Anderson thinks the "sweet spot" for autonomous equipment for high-precision work will by 9 feet wide, or if the implement folds, 18 feet wide.
"If you're going with a traditional tractor, attaching implements to that, you're probably putting a number of these tractors with the attached implements onto a semi, hauling it down with a human driver, or in my better dreams and fantasies, an autonomous semi, taking autonomous tractors down the road," Anderson said.
The real world
One ag panel included farmer Matthew Rohlick, who raises corn and soybeans near in the Willmar and Renville areas of west-central Minnesota. Rohlick also is North American sales manager for Taranis North America, a New Richmond, Wis., based venture capital-backed company with international headquarters in Tel Aviv, Israel. Teranis offers in-season, multi-layered aerial imagery, with data collected by satellites, manned aircraft and proprietary drone technology.
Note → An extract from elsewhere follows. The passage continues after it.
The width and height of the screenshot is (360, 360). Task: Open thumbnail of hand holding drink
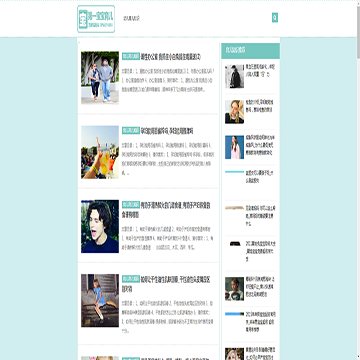tap(100, 152)
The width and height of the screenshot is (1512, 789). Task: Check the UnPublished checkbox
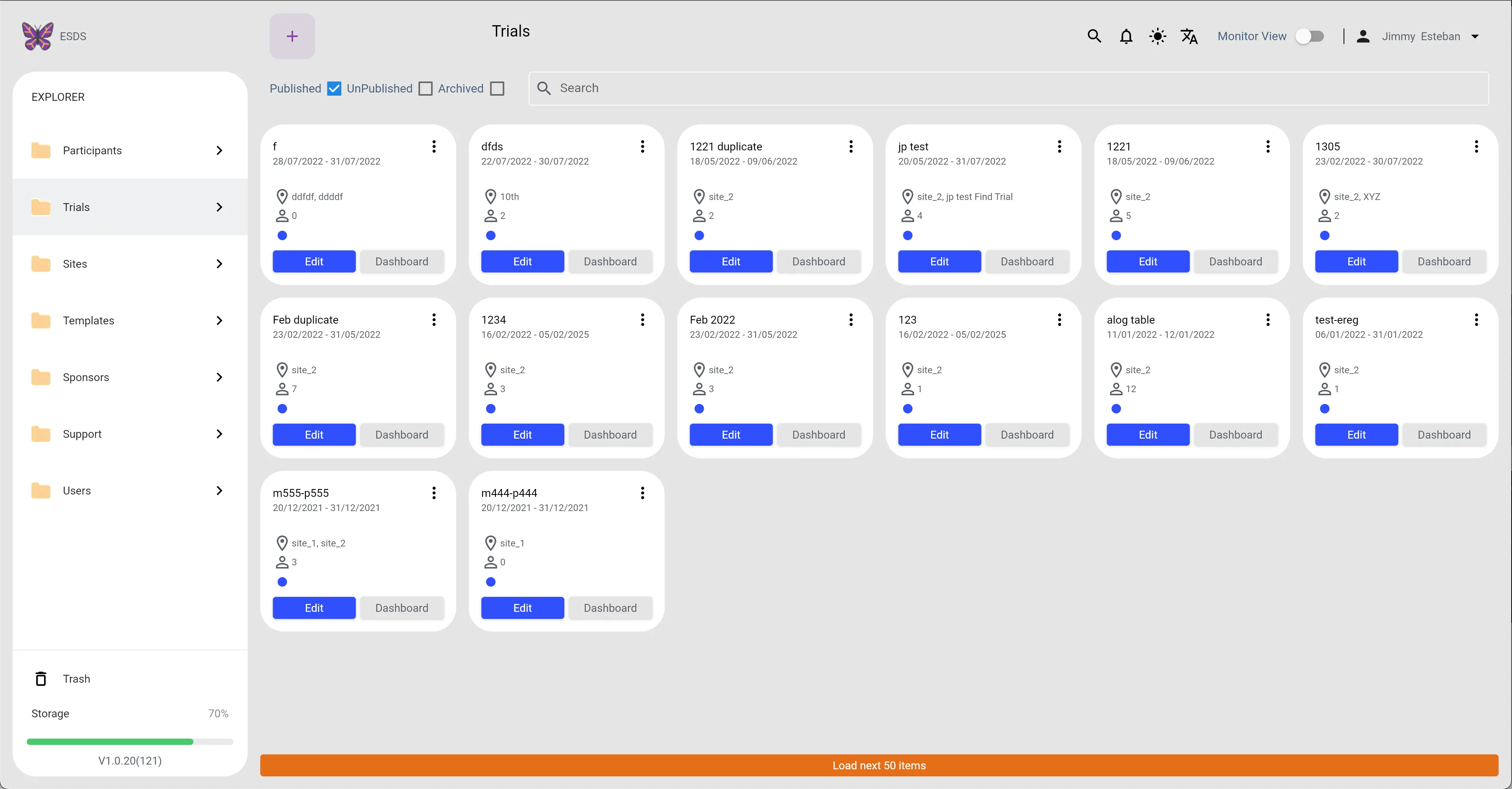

The company's drones vary in size and cost $10,000 to $50,000 each.
Rohlick has been working with drones in his farming since 2006 and initially worked with Haug Implement of Willmar, which used fixed wing airplanes only.
Taranis uses fixed wing aircraft primarily for whole-field imagery, which offers 8- to 12-centimeter resolution. "That gets about every couple of plants - used for targeted tissue samples, zone creation, variable rate fungicide application."
They have drone technology that allows stand counts - living plants per row or area in a field.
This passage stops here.